SPAM MANAGEMENT
Recently we had a new client who manages their own hosting come to us complaining that they were losing emails and emails were going to the wrong place and they were constantly making whitelist or blacklist filters to try to solve the problems and asking if they should change hosts.
After a fairly quick look the it became evident that the host was not the problem. How they were identifying and handling mail, sorting spam, was the problem.
Let’s take a look at how most hosts identify and sort spam and hopefully provide some insights into how you can tweak your spam settings if you are having troubles and are hosting your own site.
HOW SPAM IS HANDLED
In the backend of your hosting account spam is handled under “Spam Filter.” (cPanel >> Email >> Spam Filter) Almost all hosting companies use “Apache SpamAssassin™,” a computer program that uses a variety of techniques, most of which are way too complex for mere mortals like me to understand.
Luckily the controls we need to interact with to sort and manage potential spam emails are very simple. The program rates the suspected spammieness of your incoming email on a scale of 1 to 10, where 1 is good and 10 is the worst spam and then you just need to select the threshold for it be called spam. The default setting is 5.
• Score 1: Aggressive – This will mark many legitimate emails as spam.
• Score 5: Default.
• Score 10: Passive. Will only catch very obvious spam.
Spam Assassin then adds ***SPAM*** to the email that meets or exceeds the score you’ve set.
The only other setting you realistically could or should interact with is whether you turn “automatically delete new spam” on or not. Though many hosts suggest you move spam to a spam mailbox instead of enabling this feature so you don’t accidentally delete good email messages.
If you decide to enable the auto delete function I would suggest setting it much higher, 7 or 8, to protect from accidentally deleting “good” emails.
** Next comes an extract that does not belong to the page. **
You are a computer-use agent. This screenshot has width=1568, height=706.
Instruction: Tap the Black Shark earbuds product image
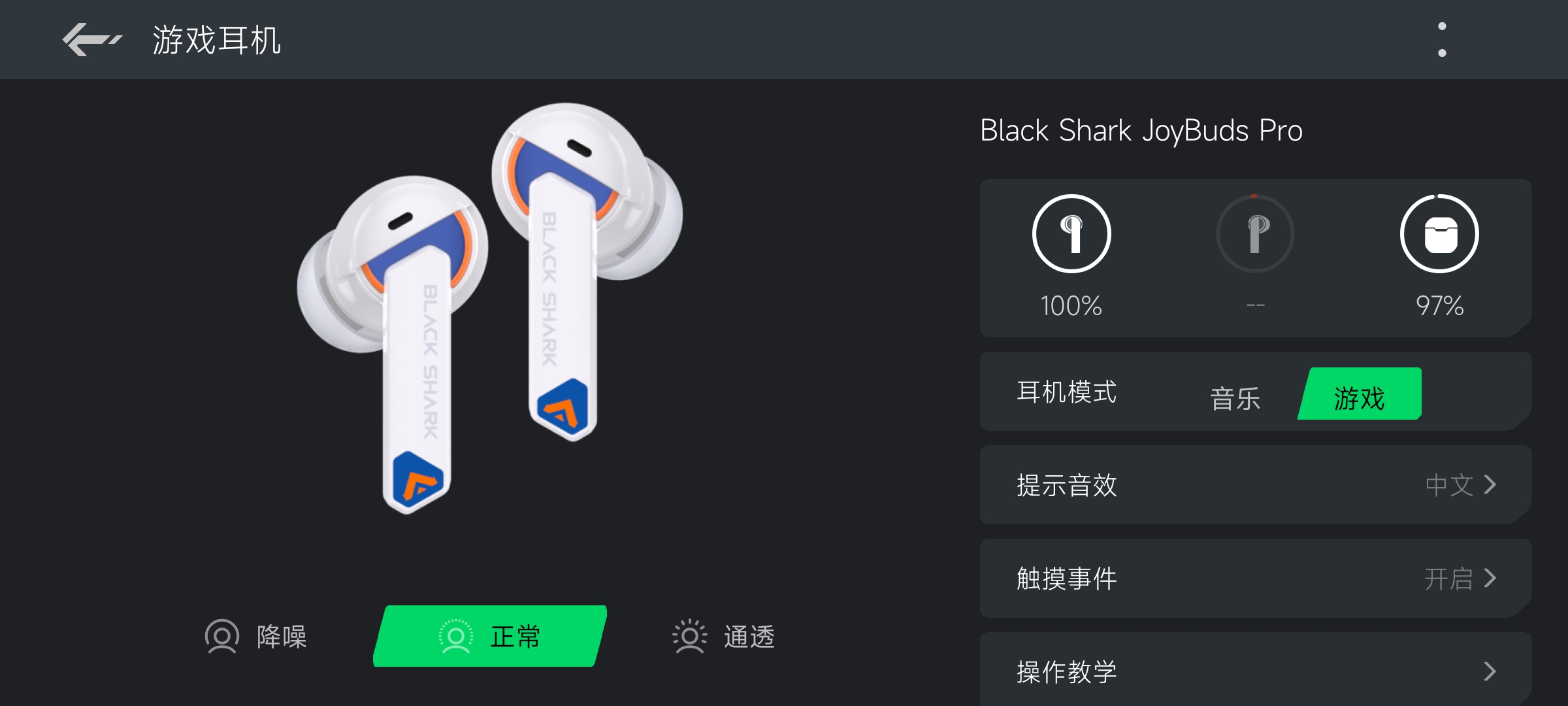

Spam filter settings. I have set my Spam threshold to 4 in this example.
MOVING SPAM
The best way to make sure all of the mail marked as spam doesn’t stay in your inbox is to setup an email filter to move it. (cPanel >> Email >> Email Filters)
There are a couple pre-made shortcuts for making Spam Assassin filters which makes it fairly easy to setup.
Shortcuts to make moving spam where you want it easier.
MY FILTERS
This is how I’ve used these shortcuts to sort email marked as spam in one of my mailboxes.
The first filter moves email with a spam score equal to or above the spam threshold to my spam folder. (My spam filter threshold is set to 4, slightly stricter than the default.)
The second filter takes email with a Spam score of 7 (definitely spam) and above and deletes it. I don’t normally bother with the delete filter, preferring just to check and manually delete my spam occasionally but this setting is pretty safe to get the worst spam out of the way making monitoring my spam folder a bit easier.
I also could have also just set Spam Assassin’s delete threshold to 7 to achieve this. You have options.
Email filter moving messages marked as spam to spam mailbox.
Global email filter deleting all messages with a spam score of 7 or more.